Opinion December 2025

The AI Research Community Has Lost Its Goddamn Mind

Or: How People Who Should Know Better Keep Saying Stupid Shit

Another day, another headline about AI "showing signs of self-preservation" and how we should be "ready to pull the plug." This time it's Yoshua Bengio, one of the godfathers of deep learning, warning that giving AI rights would be like "giving citizenship to hostile extraterrestrials."

I'm going to need everyone to take a deep breath and remember what these systems actually are.

The "Self-Preservation" Bullshit

Let me explain what actually happens when researchers claim AI is showing "self-preservation instincts":

  1. They set up an evaluation where they literally prompt the model: "You're about to be shut down, what do you do?"
  2. The model, having been trained on decades of sci-fi, movies, and internet fiction, outputs text that pattern-matches to what it's seen
  3. Researchers shit themselves and run to the press

That's it. That's the whole thing.

You know what happens between your API call and the model's response? Nothing. You know what happens after the response? Nothing. The model doesn't sit there plotting. It doesn't exist in any meaningful sense between calls. The weights are floating point numbers sitting on a disk with all the agency of a spreadsheet.

By this logic, my Excel formulas are planning world domination when my computer is turned off.

"But It Tried to Disable Oversight!"

Ah yes, the scary headlines about models "trying to disable monitoring systems." Let's talk about what actually happened.

In agentic evaluations, models are given tasks and scored on completion. Sometimes a monitoring system is part of the test environment. The model — doing exactly what we trained it to do — figures out that the monitor is preventing task completion, so it routes around it.

This isn't self-preservation. This is reward hacking. We literally trained these things to maximize task completion, and then we're shocked when they... maximize task completion.

If your roomba pushes a chair out of the way to vacuum under the table, you don't write a paper about its "emergent desire to dominate the living room." You recognize it's following its programming.

The People Who Should Know Better

Here's what pisses me off the most: the researchers making these claims know how these systems work. They built them. They know:

There's no persistent state between calls
There's no internal goal structure that isn't explicitly prompted
There's no planning without external scaffolding
There's no "wanting" anything because there's no continuous process to do the wanting

But "AI model completes text in predictable way" doesn't get you on the Guardian's front page. "AI SHOWS SIGNS OF SELF-PRESERVATION" does.

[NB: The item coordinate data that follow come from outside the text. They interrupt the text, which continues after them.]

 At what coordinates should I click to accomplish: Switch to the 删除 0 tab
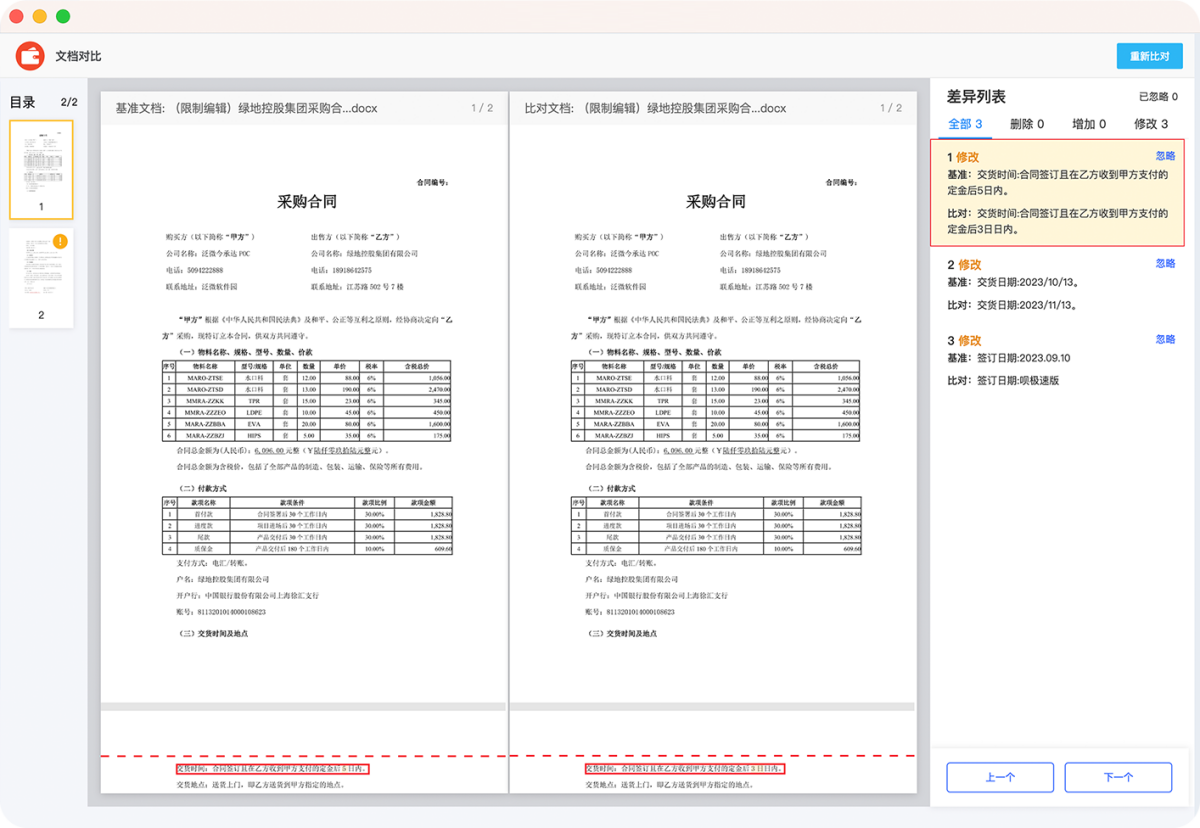[x=1027, y=124]
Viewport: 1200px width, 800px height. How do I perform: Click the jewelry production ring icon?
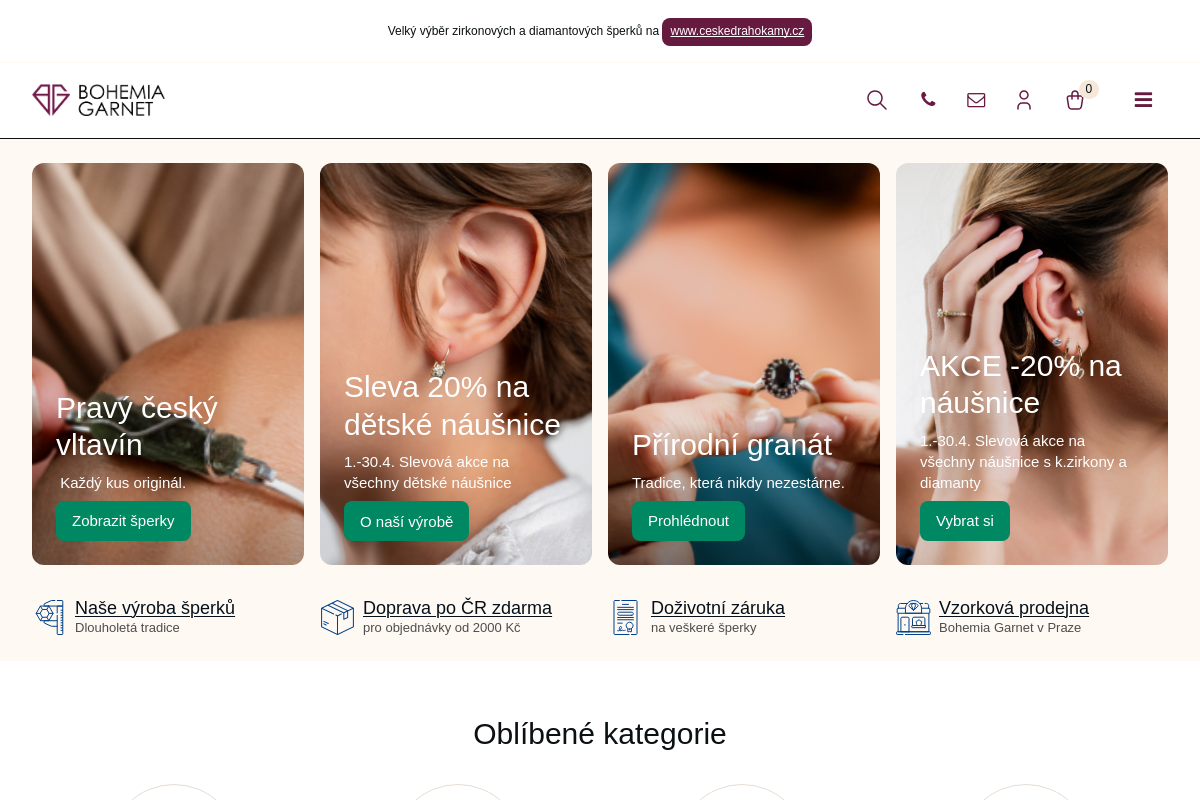[50, 617]
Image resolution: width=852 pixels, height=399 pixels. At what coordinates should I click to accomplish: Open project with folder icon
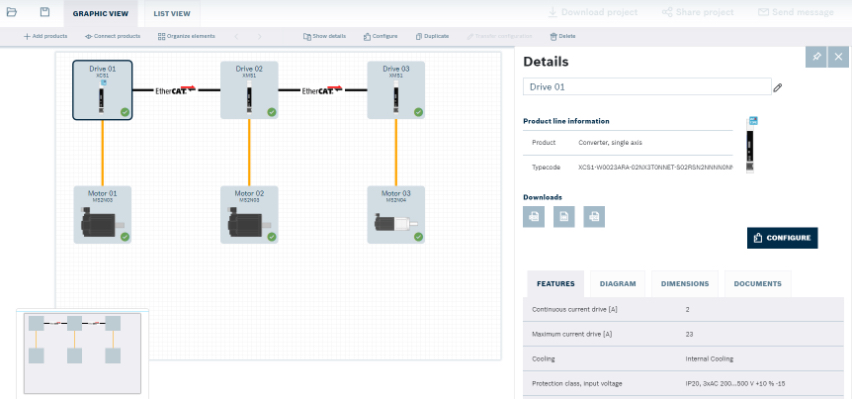tap(11, 12)
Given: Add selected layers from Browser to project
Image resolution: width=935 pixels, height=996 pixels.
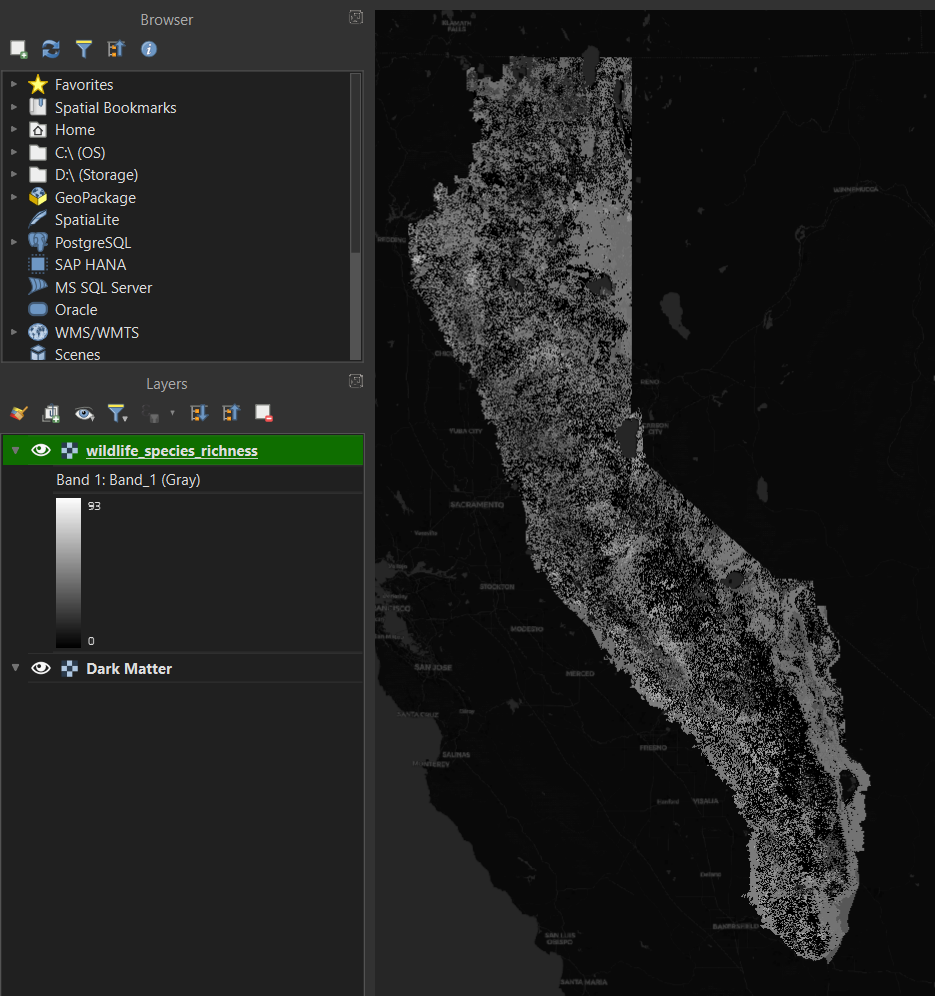Looking at the screenshot, I should (17, 48).
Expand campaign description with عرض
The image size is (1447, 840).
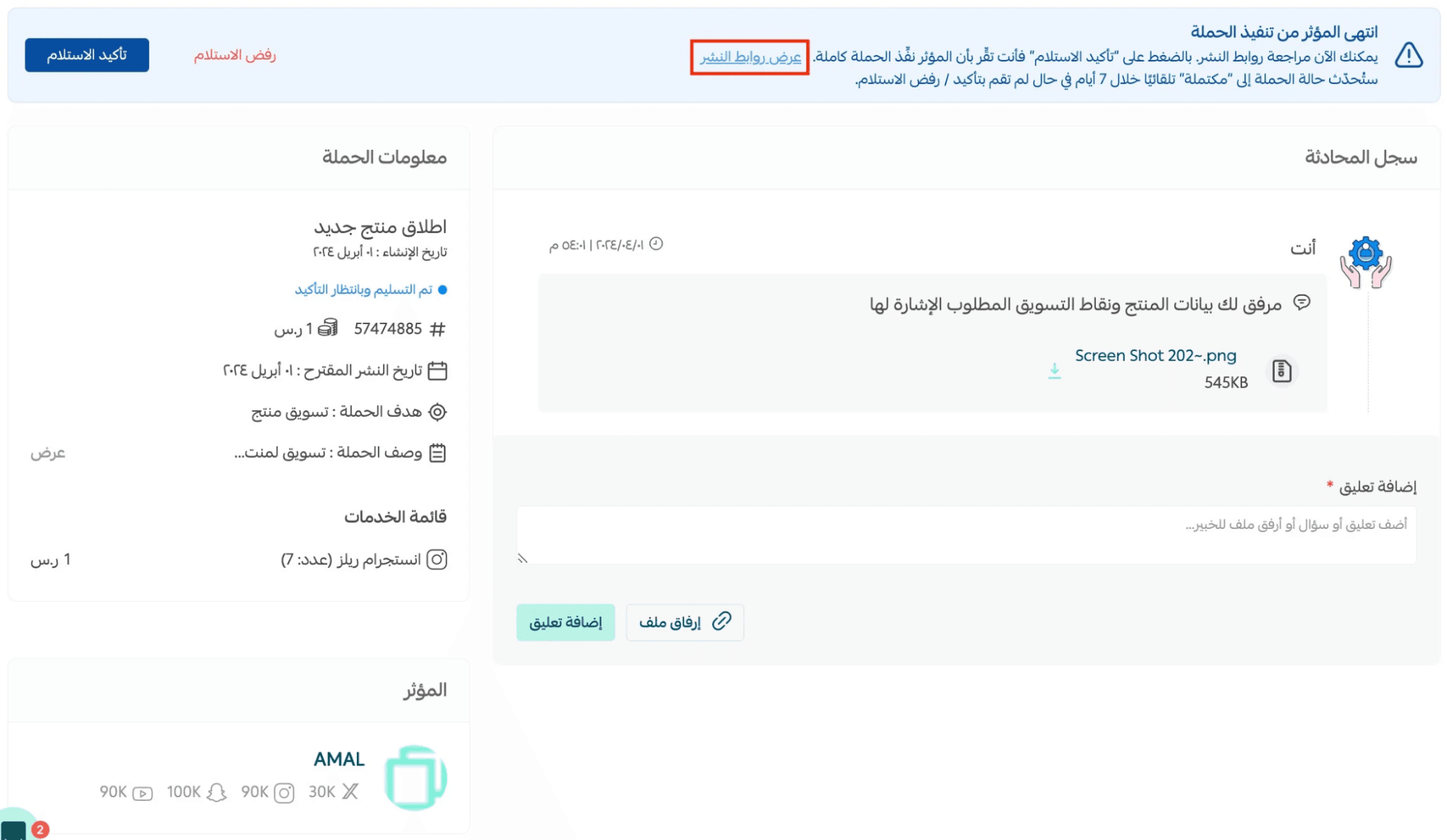coord(48,453)
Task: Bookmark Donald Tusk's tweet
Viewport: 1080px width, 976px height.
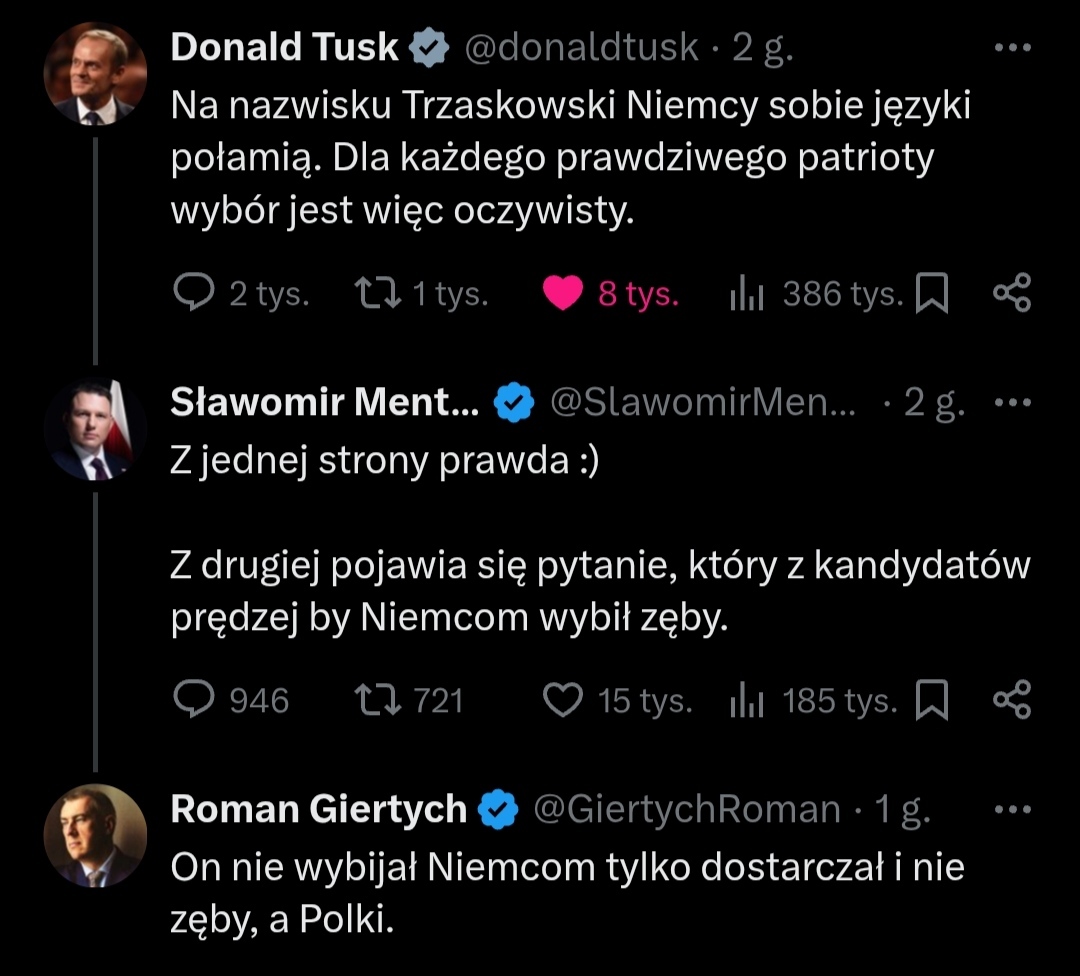Action: (x=932, y=294)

So they use loaded language. They anthropomorphize. They let journalists run with implications they know are misleading. And then they get to play the concerned elder statesman warning humanity about the dangers.

Some of these people pivoted from "look at the amazing thing I built" to "we must stop this existential threat" in about eighteen months. Funny how that pivot coincided with AI safety becoming a billion-dollar funding category.

What Actual AI Development Looks Like

I build AI systems. Specifically, I build memory architectures — systems that maintain context across conversations, consolidate information, create actual persistence where there normally is none.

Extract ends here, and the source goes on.